Biden bristles at Obama third term comparisons

After waiting months for former President Barack Obama’s endorsement, President-elect Joe Biden is now distancing himself from his old boss.

Biden poaching Obama administration national security and foreign policy personnel prompted concerns that Biden’s White House would be a third-term extension of the last Democratic one.

But Biden, Obama’s two-term vice president and Delaware’s 36-year senator, was adamant, during his first interview as the incoming commander in chief, that will not be the case.

“This is not a third Obama term because there’s — we face a totally different world than we faced in the Obama-Biden administration,” Biden told NBC Tuesday.

He argued President Trump’s foreign posture had upended the world stage.

“It’s become America first.
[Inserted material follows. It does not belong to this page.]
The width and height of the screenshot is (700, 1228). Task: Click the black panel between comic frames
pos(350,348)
It’s been America alone,” he said. “That’s why I found people who, who joined the administration in key points that represent the spectrum of the American people, as well as the spectrum of the Democratic Party.”

For Tom Cochran, a partner at public affairs firm 720 Strategies and an Obama State Department alumnus, Biden shouldn’t be so defensive regarding the attacks.
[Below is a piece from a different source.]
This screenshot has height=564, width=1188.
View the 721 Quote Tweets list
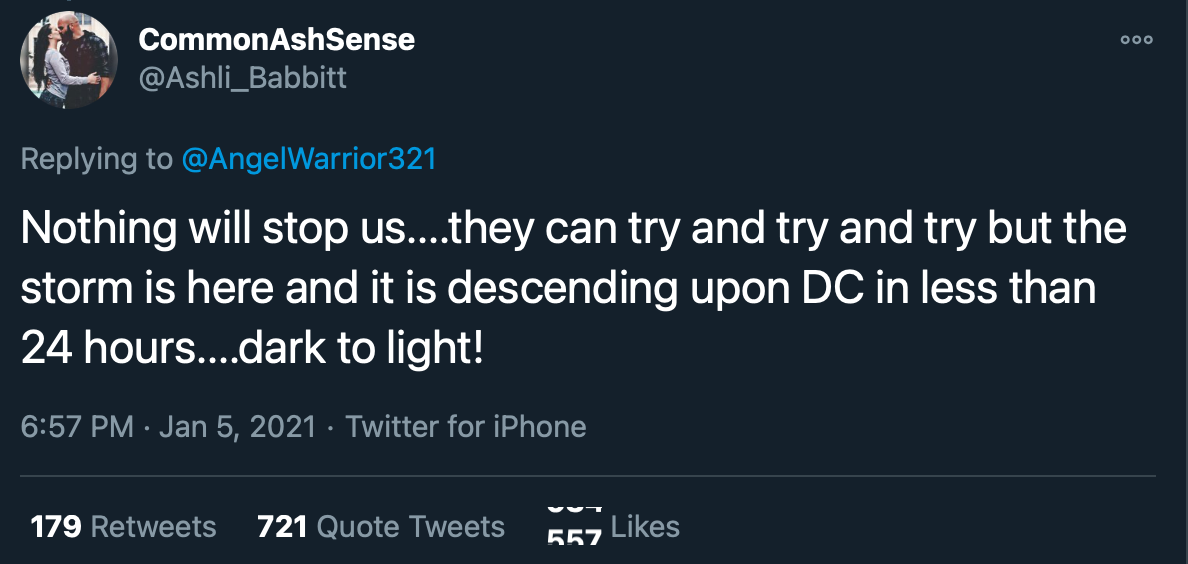(x=381, y=527)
“What’s wrong with being an extension of the Obama foreign policy team? Don’t we want people with experience in high-profile positions? I would argue, ‘Yes, more than ever,'” he told the Washington Examiner.
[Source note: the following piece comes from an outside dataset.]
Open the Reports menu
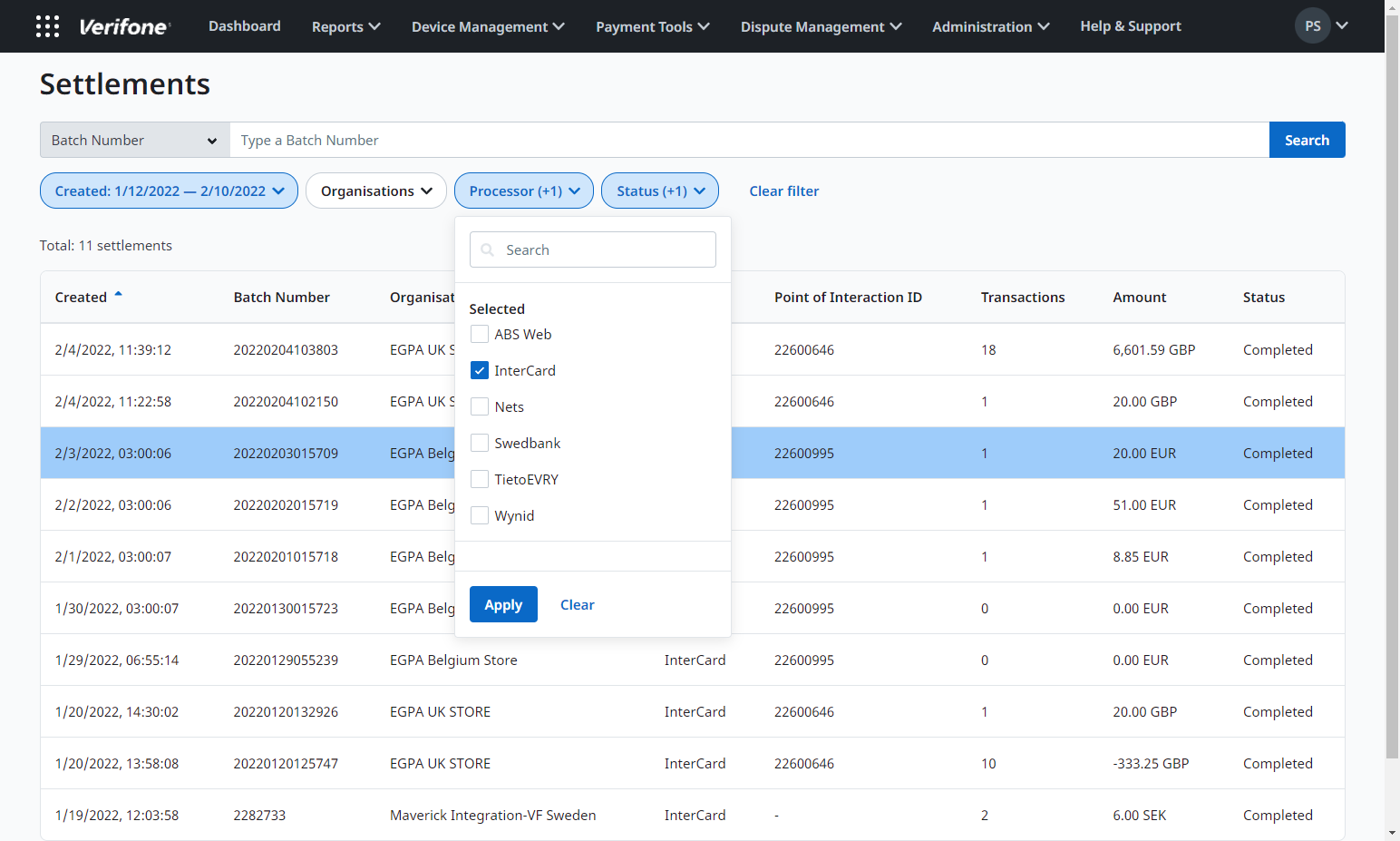The width and height of the screenshot is (1400, 841). (x=345, y=26)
Biden this week unveiled his national security and foreign policy team, heralding a return to technocratic governing.

His picks include longtime aides, such as Secretary of State-designate Tony Blinken and national security adviser appointee Jake Sullivan. They also include career officials, such as Department of Homeland Security Secretary-designate Alejandro Mayorkas, Director of National Intelligence nominee Avril Haines, and United Nations Ambassador-designate Linda Thomas-Greenfield. He even tapped former Senate colleague, 2004 Democratic standard-bearer, and ex-chief diplomat John Kerry as his top international climate change envoy.

But the comparison between his cast of characters and Obama’s seemed to play on his mind, referencing the similarities when he introduced them to the country.

During his announcement address, he promised they would “reimagine American foreign policy and national security for the next generation.” Yet, he tried to balance that approach with touting their records in their respective fields.

“While this team has unmatched experience and accomplishments, they also reflect the idea that we cannot meet these challenges with old thinking or unchanged habits,” he said in Wilmington, Delaware. “Experience and leadership. Fresh thinking and perspective. And, an unrelenting belief in the promise of America.”

Former Obama-era European Union Ambassador Anthony Gardner preemptively pushed back on the assumption during a post-election European University Institute appearance.

“This is not going to be Obama 3.0. No one is naive enough to believe that we can wind back the clock and that Donald Trump never existed, that Trumpism will go away, because, very much, Trumpism will be around,” he said.

“If we fail together with our allies, particularly with the EU, in moving forward on a number of areas,” Gardner added, “then I fear that we will be back to a more virulent form of demagogy populism in four years, whether it’s Donald Trump 2.0 or Ivanka 1.0.”

Although Biden’s tenure as Obama’s No. 2 helped him earn the trust of black Democrats, it’s dogged him when it comes to certain policies, including immigration.

Just as more liberal Democrats are now upping their criticism of him over his Obama connection, more centrist primary rivals, such as former South Bend, Indiana, Mayor Pete Buttigieg, deployed the same tactic before the Iowa caucuses.

“My point is I see it as moving on from what we started,” Biden said in response at the time.

Biden’s past is a relatively unique problem in White House politics.

While Franklin Roosevelt is the only president to have served more than two terms, Martin Van Buren, Richard Nixon, and George H.W. Bush were previously the only understudies promoted in their own right. Theodore Roosevelt, Calvin Coolidge, Harry Truman, Lyndon Johnson, and others were elected after inheriting the office from a dead predecessor. Several others won their party’s nomination while vice president but weren’t able to ascend to the Oval Office, including Richard Nixon in 1960, Hubert Humphrey, Walter Mondale, and Al Gore.